RECORDS SHOWN below:

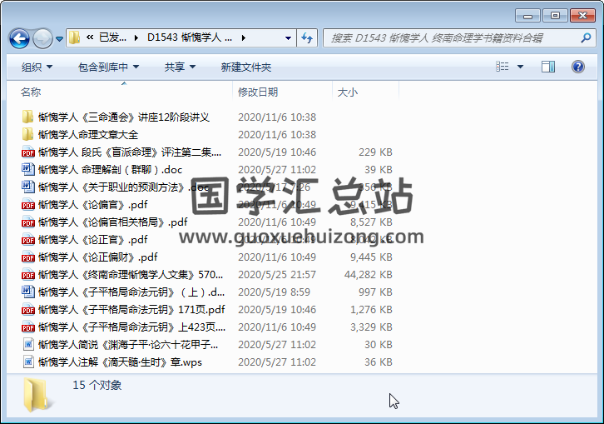Open the 共享 toolbar menu
This screenshot has width=604, height=424.
coord(181,67)
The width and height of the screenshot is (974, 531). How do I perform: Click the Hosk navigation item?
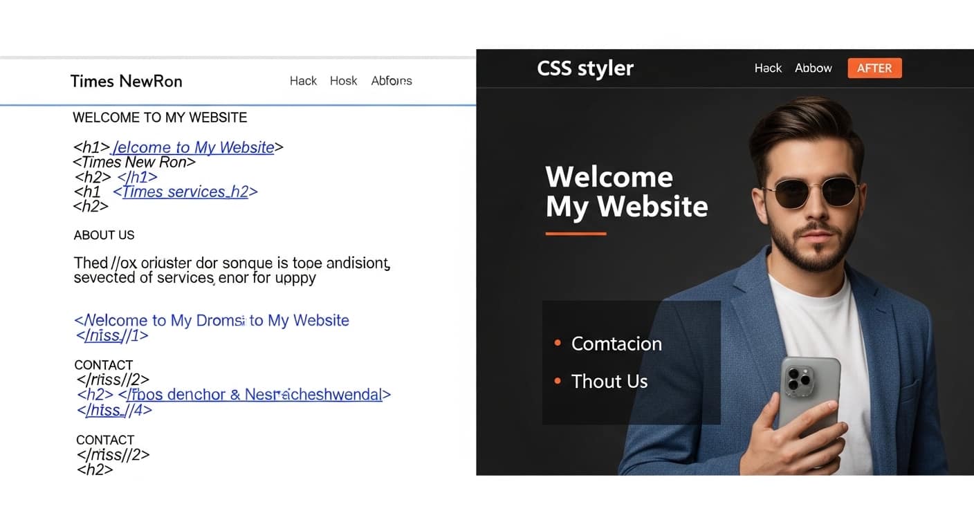pos(343,81)
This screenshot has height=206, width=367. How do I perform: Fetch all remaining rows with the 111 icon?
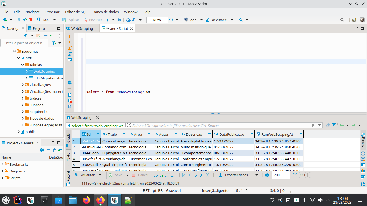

End of RECORDS SHOWN.

## DESCRIPTION OF THE TASK
No pictures should appear in the answer, which is to be the lines from the line with "The width and" through the end of the records above, restated exactly.

## EXERCISE RESPONSE
The width and height of the screenshot is (974, 531). How do I perform: Click the Hosk navigation item?
pos(343,81)
This screenshot has height=206, width=367. How do I perform: Fetch all remaining rows with the 111 icon?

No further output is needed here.